As far back as I can remember, I have been a fan of testing your defenses. Some people call it pen testing, others refer to it as an assurance process, but the point is the same either way. The bad folks test your defenses every day, and if you aren’t using the same tactics to find out what they can get, you’re going to have a bad day. Maybe not today, maybe not even tomorrow. But the clock is ticking.

Truly understanding your security posture gets even harder when you start thinking about the cloud and the complexities of architecting a totally new infrastructure. We have a zillion dollars worth of systems management installed to monitor and manage our data centers, although I reserve judgment on how suck-tastic that investment has been. Now that we are moving many things to the cloud (whatever that means), it’s time to revisit how we test our infrastructure.

The existing systems management (and security) vendors are falling all over themselves to position their existing products as appropriate for managing cloud operations, but most of their solutions are heavy on slide decks and virtual appliances (same stuff, different wrapper), and lighter on the actual management technology. In fairness, it’s still early, so we shouldn’t totally count out the systems management incumbents, right? I mean, those are some innovative organizations, [sarcasm]no?[/sarcasm]

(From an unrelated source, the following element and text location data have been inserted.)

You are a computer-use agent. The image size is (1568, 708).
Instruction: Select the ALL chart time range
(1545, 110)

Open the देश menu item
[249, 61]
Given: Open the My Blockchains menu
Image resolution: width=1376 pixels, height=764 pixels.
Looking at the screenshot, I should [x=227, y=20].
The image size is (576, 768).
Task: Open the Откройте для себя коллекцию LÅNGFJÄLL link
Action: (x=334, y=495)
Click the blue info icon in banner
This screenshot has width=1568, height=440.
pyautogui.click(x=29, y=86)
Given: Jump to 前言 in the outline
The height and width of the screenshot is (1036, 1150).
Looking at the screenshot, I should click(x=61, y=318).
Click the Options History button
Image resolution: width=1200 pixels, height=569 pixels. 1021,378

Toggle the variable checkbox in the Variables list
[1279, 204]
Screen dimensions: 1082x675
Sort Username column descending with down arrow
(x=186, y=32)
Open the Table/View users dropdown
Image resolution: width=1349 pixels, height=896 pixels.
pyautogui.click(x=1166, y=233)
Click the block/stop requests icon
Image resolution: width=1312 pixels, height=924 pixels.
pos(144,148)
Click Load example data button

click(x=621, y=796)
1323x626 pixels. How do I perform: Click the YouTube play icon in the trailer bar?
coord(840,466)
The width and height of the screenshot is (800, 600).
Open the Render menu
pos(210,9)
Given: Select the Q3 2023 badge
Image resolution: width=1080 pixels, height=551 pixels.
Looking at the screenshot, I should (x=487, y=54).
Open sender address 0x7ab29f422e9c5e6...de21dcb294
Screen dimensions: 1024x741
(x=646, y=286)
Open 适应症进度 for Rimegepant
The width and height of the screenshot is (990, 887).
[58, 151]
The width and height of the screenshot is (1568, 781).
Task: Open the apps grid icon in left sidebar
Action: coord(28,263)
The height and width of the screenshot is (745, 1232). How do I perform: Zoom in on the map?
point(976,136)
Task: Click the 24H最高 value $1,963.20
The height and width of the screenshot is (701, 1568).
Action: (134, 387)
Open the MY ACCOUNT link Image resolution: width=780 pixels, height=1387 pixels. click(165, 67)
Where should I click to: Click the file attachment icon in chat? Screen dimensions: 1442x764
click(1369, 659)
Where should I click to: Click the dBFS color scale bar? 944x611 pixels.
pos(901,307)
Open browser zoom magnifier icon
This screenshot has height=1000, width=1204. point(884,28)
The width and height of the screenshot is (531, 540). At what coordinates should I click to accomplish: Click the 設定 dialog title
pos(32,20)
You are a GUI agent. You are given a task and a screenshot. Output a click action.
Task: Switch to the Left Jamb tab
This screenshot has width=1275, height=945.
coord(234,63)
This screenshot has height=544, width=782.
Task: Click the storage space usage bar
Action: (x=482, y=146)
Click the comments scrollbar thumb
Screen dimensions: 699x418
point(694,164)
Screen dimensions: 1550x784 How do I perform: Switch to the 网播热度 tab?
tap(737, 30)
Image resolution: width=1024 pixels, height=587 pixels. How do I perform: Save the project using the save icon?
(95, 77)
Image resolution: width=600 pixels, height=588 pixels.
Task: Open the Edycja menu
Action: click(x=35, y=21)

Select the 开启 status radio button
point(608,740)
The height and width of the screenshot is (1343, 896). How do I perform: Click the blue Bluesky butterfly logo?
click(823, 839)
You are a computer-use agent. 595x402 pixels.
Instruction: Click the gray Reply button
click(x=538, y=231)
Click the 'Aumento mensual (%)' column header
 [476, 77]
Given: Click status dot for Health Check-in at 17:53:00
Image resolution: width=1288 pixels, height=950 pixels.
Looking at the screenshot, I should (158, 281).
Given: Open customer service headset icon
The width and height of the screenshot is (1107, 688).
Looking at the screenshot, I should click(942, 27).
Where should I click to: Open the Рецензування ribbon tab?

Yet, this cloud thing will force us to totally rethink how we run operations, and thus how we test our environments. The good news is that many of the cloud services leaders are more than happy to share what they are doing, so you can learn what works and what doesn’t, avoiding the school of hard knocks. I mean, when before has a company basically shared its data center architecture? Thanks, Facebook.

And now NetFlix is sharing some of their management approaches. Netflix’s concept is to use a Simian Army (not literal monkeys, but automated testing processes) to put their infrastructure through the ringer. To see where it breaks. To pinpoint performance issues. And to do it continuously, on an ongoing basis. They even have a chaos gorilla, which takes entire availability zones out of play, so they can see how their infrastructure reacts.

The same discipline applies to security. You need to build a set of hacking simians to try to break your stuff. No, it won’t be easy, and you’ll need to do a lot of manual scripting and integration to build a security monkey. Although there are some offerings (like Core’s new Insight product), focused on running continuous testing processes, it’s still early in this market. So you’ll need to do a lot of the work. But the alternative is having your dirty undergarments posted on pastebin.

But don’t forget my standard caveat: when you test using live ammo, be careful! Given the economics of cloudy things, you should have a test environment that looks an awful lot like your production environment. And let the monkeys loose on your test environment early and often. But some of these monkeys can/should be used on the production stuff. Although you can make the test environment look the same, it’s not. We learn that hard lesson over and over again.

In the post, Netflix talks about shutting down production instances (with a lot of oversight, obviously), just to see what happens. They reminds me a bit of the kanban process in manufacturing, in that you mess with the working system to find the breaking points, to see where you can make it more efficient. The assumption that everything is working fine has never held water. The question is whether you search for what’s broken, or wait for it to find you.

But most of all, I love both the metaphor and the message of Netflix’s approach. These guys test their stuff, so when half of Amazon AWS goes down they stay up. Obviously this isn’t a panacea (as their recent outage showed), but clearly there is something going on over at Netflix. So jump on the monkey bandwagon – they are taking over the world anyway.